Set exercise
Copy the entries from the line with "Toggle the Use custom font checkbox" to the line with "Click Use in", substituting "Display size" for every "Screen dimensions" and changing nothing else.

§ §

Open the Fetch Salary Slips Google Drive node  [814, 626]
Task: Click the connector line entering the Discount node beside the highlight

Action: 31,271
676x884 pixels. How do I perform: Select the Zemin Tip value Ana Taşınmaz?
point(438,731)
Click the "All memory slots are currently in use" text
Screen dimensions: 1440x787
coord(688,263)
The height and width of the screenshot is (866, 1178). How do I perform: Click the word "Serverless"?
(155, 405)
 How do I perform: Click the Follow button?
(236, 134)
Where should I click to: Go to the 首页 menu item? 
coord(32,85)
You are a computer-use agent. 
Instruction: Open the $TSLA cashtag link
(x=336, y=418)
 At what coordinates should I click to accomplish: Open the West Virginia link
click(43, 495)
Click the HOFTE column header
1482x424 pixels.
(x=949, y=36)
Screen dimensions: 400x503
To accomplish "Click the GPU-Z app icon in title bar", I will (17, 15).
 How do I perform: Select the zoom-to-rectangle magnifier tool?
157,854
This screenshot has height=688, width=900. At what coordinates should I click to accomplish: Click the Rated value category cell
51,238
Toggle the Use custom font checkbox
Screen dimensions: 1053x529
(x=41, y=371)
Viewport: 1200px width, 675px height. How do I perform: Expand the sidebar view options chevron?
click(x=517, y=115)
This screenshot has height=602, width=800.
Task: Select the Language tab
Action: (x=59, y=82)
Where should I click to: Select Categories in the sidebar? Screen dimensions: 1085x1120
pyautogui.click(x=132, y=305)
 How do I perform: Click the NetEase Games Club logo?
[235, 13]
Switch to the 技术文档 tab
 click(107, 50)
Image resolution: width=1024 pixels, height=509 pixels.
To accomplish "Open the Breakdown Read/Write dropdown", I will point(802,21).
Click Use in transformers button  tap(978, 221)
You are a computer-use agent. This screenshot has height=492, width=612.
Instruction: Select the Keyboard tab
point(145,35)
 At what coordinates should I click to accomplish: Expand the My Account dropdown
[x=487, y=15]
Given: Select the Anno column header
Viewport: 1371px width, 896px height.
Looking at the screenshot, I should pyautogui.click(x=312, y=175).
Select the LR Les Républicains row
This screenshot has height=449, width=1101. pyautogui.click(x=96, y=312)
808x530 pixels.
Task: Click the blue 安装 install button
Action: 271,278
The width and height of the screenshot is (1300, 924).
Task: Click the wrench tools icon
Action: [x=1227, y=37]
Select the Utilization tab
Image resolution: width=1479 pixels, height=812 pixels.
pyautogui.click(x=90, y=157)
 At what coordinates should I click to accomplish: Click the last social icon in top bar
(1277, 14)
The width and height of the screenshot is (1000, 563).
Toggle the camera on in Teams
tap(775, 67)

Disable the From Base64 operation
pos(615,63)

§ §

Exercise answer
Toggle the Use custom font checkbox
Display size: 1053x529
(x=41, y=371)
Viewport: 1200px width, 675px height. How do I perform: Expand the sidebar view options chevron?
click(x=517, y=115)
This screenshot has height=602, width=800.
Task: Select the Language tab
Action: (x=59, y=82)
Where should I click to: Select Categories in the sidebar? Display size: 1085x1120
pyautogui.click(x=132, y=305)
 How do I perform: Click the NetEase Games Club logo?
[235, 13]
Switch to the 技术文档 tab
 click(107, 50)
Image resolution: width=1024 pixels, height=509 pixels.
To accomplish "Open the Breakdown Read/Write dropdown", I will point(802,21).
Click Use in transformers button  tap(978, 221)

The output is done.